>> BEGIN ENTRIES SUPPLIED
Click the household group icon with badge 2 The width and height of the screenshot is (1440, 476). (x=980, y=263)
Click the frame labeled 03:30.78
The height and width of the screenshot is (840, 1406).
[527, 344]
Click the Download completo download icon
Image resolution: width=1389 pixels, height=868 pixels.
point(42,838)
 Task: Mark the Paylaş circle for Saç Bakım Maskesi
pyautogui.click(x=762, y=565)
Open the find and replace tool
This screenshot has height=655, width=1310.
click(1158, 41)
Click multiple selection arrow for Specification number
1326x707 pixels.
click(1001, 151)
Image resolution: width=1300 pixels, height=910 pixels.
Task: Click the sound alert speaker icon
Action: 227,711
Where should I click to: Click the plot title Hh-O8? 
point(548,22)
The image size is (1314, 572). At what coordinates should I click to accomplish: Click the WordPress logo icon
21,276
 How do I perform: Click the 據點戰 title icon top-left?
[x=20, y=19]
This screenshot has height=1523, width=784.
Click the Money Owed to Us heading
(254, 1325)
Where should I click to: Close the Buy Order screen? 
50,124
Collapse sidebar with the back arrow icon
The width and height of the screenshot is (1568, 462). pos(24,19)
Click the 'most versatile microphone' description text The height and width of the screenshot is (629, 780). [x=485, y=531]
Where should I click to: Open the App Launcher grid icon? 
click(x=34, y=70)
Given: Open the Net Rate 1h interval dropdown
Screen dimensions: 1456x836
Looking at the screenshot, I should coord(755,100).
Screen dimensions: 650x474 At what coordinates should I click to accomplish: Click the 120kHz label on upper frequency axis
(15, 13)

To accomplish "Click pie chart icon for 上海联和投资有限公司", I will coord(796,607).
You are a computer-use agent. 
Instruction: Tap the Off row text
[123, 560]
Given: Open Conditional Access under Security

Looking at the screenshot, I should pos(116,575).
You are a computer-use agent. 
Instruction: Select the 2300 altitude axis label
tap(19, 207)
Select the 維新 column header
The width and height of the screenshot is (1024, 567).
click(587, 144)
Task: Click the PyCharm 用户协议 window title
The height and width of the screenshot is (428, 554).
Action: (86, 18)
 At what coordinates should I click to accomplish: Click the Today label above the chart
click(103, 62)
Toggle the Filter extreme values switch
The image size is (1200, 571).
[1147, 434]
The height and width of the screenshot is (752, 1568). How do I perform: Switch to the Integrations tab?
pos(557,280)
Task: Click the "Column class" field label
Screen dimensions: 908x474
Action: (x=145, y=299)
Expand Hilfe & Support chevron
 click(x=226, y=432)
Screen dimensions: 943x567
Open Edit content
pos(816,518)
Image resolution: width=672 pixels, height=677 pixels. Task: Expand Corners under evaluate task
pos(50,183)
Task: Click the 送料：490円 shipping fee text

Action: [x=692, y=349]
>> END ENTRIES SUPPLIED
**BRIEF**
Copy out the rows above, replacing every "Screen dimensions" with "Screen size" and leaving everything else as it is.

**FULL OUTPUT**
Click the household group icon with badge 2 The width and height of the screenshot is (1440, 476). (x=980, y=263)
Click the frame labeled 03:30.78
The height and width of the screenshot is (840, 1406).
[527, 344]
Click the Download completo download icon
Image resolution: width=1389 pixels, height=868 pixels.
point(42,838)
 Task: Mark the Paylaş circle for Saç Bakım Maskesi
pyautogui.click(x=762, y=565)
Open the find and replace tool
This screenshot has height=655, width=1310.
click(1158, 41)
Click multiple selection arrow for Specification number
1326x707 pixels.
click(1001, 151)
Image resolution: width=1300 pixels, height=910 pixels.
Task: Click the sound alert speaker icon
Action: 227,711
Where should I click to: Click the plot title Hh-O8? 
point(548,22)
The image size is (1314, 572). At what coordinates should I click to accomplish: Click the WordPress logo icon
21,276
 How do I perform: Click the 據點戰 title icon top-left?
[x=20, y=19]
This screenshot has height=1523, width=784.
Click the Money Owed to Us heading
(254, 1325)
Where should I click to: Close the Buy Order screen? 
50,124
Collapse sidebar with the back arrow icon
The width and height of the screenshot is (1568, 462). pos(24,19)
Click the 'most versatile microphone' description text The height and width of the screenshot is (629, 780). [x=485, y=531]
Where should I click to: Open the App Launcher grid icon? 
click(x=34, y=70)
Given: Open the Net Rate 1h interval dropdown
Screen size: 1456x836
Looking at the screenshot, I should coord(755,100).
Screen size: 650x474 At what coordinates should I click to accomplish: Click the 120kHz label on upper frequency axis
(15, 13)

To accomplish "Click pie chart icon for 上海联和投资有限公司", I will coord(796,607).
You are a computer-use agent. 
Instruction: Tap the Off row text
[123, 560]
Given: Open Conditional Access under Security

Looking at the screenshot, I should pos(116,575).
You are a computer-use agent. 
Instruction: Select the 2300 altitude axis label
tap(19, 207)
Select the 維新 column header
The width and height of the screenshot is (1024, 567).
click(587, 144)
Task: Click the PyCharm 用户协议 window title
The height and width of the screenshot is (428, 554).
Action: (86, 18)
 At what coordinates should I click to accomplish: Click the Today label above the chart
click(103, 62)
Toggle the Filter extreme values switch
The image size is (1200, 571).
[1147, 434]
The height and width of the screenshot is (752, 1568). How do I perform: Switch to the Integrations tab?
pos(557,280)
Task: Click the "Column class" field label
Screen size: 908x474
Action: (x=145, y=299)
Expand Hilfe & Support chevron
 click(x=226, y=432)
Screen size: 943x567
Open Edit content
pos(816,518)
Image resolution: width=672 pixels, height=677 pixels. Task: Expand Corners under evaluate task
pos(50,183)
Task: Click the 送料：490円 shipping fee text

Action: [x=692, y=349]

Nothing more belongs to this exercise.